Lage in der Ukraine Schwere Kämpfe vor dem Krisengipfel

Stand: 10.02.2015 13:58 Uhr

Einen Tag vor dem Krisengipfel wird in der Ostukraine weiter erbittert gekämpft. Mehrere Menschen wurden getötet - unter anderem bei einem Raketenangriff in Kramatorsk. Kanzlerin Merkel und US-Präsident Obama setzen vorerst auf Diplomatie - Moskau startete ein Militärmanöver.

Das ukrainische Militär hat in der Nähe der strategisch wichtigen Stadt Mariupol nach Angaben des nationalen Sicherheitsrats eine Offensive gegen die prorussischen Rebellen begonnen. Sicherheitsratssekretär Alexander Turtschinow sei selbst in der Region, um die Truppen der Nationalgarde zu führen, teilte der Nationale Sicherheitsrat in Kiew mit. Auch das nationalistische Freiwilligenregiment Asow beteiligte sich nach eigener Darstellung an dem Vorstoß. Prorussische Kämpfer seien aus mehreren Dörfern bei Mariupol vertrieben worden.

Mariupol liegt zwischen der russischen Grenze und der von Russland annektierten Halbinsel Krim. In der Stadt waren Ende Januar bei einem Raketenangriff mehr als 30 Menschen getötet worden. Die NATO-Staaten machen dafür prorussische Separatisten verantwortlich und befürchtet, dass die Aufständischen die Stadt sturmreif schießen wollen. Dann könnte ein Landkorridor zwischen Mariupol und der Krim entstehen.

Rebellen erobern Knotenpunkt bei Debalzewe

Auch die prorussischen Rebellen verzeichneten militärische Erfolge: Rebellensprecher Eduard Bassurin sagte, die Aufständischen hätten den Eisenbahnknotenpunkt in der Stadt Debalzewe eingekreist. Debalzewe liegt zwischen Donezk und Lugansk, die beide von prorussischen Kämpfern gehalten werden. Die Stadt sei jetzt von einer wichtigen Nachschublinie abgeschnitten.

* **AUFGABENSTELLUNGEN**:
1 – Beantworte diese Fragen zum Bericht über die Kämpfe in der Ukraine:
(a) Wann waren in Mariupol bei einem Raketenangriff mehr als 30 Menschen getötet worden?
(b) Wer ist laut dem Bericht Sekretär des Sicherheitsrats?
(c) Zwischen welchen beiden Städten liegt Debalzewe?
2 – Schreib bitte den Bericht über die Kämpfe in der Ukraine im Anschluss an seinen letzten Satz weiter.
Die Datensätze stammen aus einer anderen Quelle.

* **DATENZEILEN**:
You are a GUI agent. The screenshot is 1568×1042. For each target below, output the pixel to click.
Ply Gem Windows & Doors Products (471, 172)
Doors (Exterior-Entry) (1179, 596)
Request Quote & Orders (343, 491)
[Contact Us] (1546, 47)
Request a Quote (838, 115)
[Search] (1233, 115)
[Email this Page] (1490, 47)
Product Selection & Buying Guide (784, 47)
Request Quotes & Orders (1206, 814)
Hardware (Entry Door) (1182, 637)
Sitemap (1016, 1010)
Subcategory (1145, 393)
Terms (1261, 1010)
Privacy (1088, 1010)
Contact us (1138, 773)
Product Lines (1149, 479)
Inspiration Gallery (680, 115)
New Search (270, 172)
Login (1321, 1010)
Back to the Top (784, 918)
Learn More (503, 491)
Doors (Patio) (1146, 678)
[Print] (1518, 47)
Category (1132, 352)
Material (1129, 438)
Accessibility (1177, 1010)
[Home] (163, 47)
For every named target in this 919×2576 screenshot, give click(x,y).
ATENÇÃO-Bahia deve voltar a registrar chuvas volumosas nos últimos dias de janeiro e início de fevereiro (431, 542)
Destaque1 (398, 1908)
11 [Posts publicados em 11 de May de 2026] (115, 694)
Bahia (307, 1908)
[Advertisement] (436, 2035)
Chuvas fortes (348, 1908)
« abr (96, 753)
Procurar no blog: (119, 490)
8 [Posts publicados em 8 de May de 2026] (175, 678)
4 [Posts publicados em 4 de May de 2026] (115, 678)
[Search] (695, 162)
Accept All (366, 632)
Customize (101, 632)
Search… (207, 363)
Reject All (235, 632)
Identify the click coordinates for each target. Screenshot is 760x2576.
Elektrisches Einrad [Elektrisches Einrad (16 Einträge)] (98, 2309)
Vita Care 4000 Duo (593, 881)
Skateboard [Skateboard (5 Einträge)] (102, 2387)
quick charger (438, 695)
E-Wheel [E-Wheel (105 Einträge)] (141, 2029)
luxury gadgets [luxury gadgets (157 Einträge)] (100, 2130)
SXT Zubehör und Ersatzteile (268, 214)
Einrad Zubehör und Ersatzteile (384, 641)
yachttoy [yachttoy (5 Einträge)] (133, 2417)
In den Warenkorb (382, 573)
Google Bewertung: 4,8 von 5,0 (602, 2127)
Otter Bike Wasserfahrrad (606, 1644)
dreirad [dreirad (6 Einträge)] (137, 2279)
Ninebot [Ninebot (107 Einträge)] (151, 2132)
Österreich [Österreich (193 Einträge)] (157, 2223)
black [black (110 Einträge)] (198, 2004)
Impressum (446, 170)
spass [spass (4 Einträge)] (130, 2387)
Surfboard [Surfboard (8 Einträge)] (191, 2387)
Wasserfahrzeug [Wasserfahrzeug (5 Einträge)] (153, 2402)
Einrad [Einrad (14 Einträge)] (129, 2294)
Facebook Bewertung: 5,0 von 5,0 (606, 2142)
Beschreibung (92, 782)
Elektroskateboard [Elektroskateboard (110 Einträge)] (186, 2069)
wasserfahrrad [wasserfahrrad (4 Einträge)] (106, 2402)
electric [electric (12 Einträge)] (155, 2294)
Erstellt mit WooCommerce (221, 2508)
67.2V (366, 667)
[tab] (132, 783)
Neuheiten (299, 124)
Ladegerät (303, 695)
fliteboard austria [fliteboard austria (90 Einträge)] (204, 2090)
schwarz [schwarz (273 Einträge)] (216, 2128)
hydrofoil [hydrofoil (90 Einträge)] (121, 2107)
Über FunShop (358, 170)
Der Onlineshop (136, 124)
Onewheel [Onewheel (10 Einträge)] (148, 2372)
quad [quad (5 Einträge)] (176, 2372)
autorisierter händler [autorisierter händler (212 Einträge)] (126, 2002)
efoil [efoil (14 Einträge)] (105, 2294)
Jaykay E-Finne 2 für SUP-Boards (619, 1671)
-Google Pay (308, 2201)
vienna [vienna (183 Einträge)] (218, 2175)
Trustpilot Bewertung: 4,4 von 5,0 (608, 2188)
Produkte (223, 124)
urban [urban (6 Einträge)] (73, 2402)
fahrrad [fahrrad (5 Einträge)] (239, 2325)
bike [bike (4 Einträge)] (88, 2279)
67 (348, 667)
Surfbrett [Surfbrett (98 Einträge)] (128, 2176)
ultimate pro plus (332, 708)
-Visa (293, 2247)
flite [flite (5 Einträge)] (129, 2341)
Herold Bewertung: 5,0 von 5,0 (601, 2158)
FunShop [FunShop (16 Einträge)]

* **LÖSUNGEN**:
1 –
(a) Ende Januar
(b) Alexander Turtschinow
(c) Zwischen Donezk und Lugansk

2 –
Der ukrainische Militärsprecher Wladislaw Selesnew sagte in Kiew, seit Montag seien mindestens sieben Soldaten und fünf Zivilisten getötet worden. Allein in Debalzewe seien drei Zivilisten gestorben. Aus Donezk meldeten die Rebellen zwei getötete Polizisten.

Raketenangriff in Kramatorsk

In Kramatorsk wurden nach Angaben des ukrainischen Präsidenten Petro Poroschenko mehrere Raketen auf das Hauptquartier der Armee abgefeuert. Nach Polizeiangaben wurden in angrenzenden Wohngebieten mindestens sechs Menschen getötet. Kramatorsk liegt am Rande des Konfliktgebiets in der Ostukraine und steht eigentlich fest unter der Kontrolle der Regierungstruppen. Die prorussischen Separatisten erklärten der Nachrichtenagentur Ria zufolge, sie seien nicht für den Angriff verantwortlich.

Russland startet Manöver

Einen Tag vor dem Ukraine-Krisengipfel in Minsk begann zudem Russland laut der Agentur Interfax ein Militärmanöver in Südrussland. Rund 2000 Soldaten seien daran beteiligt. Auch auf der von Russland annektierten Krim hätten mehr als 600 Soldaten eine Militärübung gestartet, meldete die Nachrichtenagentur Ria unter Berufung auf die Schwarzmeerflotte. Russlands südlicher Militärbezirk grenzt an die Ukraine.

Krisengipfel in Minsk

Am morgigen Mittwoch soll in der weißrussischen Hauptstadt bei einem Gipfel mit Kanzlerin Angela Merkel und den Präsidenten Petro Poroschenko (Ukraine), Wladimir Putin (Russland) und François Hollande (Frankreich) ein neuer Waffenstillstand ausgehandelt werden. Das Treffen gilt als entscheidend für die Zukunft der Ukraine.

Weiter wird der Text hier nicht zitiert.